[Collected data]
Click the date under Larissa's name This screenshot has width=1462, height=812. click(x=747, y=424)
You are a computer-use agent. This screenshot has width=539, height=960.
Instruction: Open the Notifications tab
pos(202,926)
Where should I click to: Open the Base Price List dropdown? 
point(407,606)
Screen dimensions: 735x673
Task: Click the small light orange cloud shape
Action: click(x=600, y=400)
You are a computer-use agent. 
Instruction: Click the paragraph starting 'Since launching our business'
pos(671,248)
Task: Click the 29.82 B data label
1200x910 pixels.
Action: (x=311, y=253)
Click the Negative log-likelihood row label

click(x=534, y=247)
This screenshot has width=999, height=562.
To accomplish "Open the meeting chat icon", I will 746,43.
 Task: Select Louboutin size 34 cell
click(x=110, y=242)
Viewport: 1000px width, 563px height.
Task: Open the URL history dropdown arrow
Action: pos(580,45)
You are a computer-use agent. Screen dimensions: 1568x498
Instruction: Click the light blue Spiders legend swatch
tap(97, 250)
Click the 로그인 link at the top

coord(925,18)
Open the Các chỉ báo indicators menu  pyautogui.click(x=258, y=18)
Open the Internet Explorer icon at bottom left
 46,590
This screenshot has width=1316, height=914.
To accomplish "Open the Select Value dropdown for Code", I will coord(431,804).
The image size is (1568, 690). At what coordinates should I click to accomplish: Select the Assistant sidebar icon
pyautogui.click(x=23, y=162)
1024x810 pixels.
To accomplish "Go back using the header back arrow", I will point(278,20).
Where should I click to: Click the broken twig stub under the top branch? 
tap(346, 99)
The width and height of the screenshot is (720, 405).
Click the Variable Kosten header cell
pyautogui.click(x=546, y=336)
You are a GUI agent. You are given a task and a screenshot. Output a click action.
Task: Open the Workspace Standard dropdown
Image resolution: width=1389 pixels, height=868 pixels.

About this exercise: Out of the entries, report each line that contains the word "will".

Result:
To accomplish "Open the meeting chat icon", I will 746,43.
To accomplish "Open the Select Value dropdown for Code", I will coord(431,804).
To accomplish "Go back using the header back arrow", I will point(278,20).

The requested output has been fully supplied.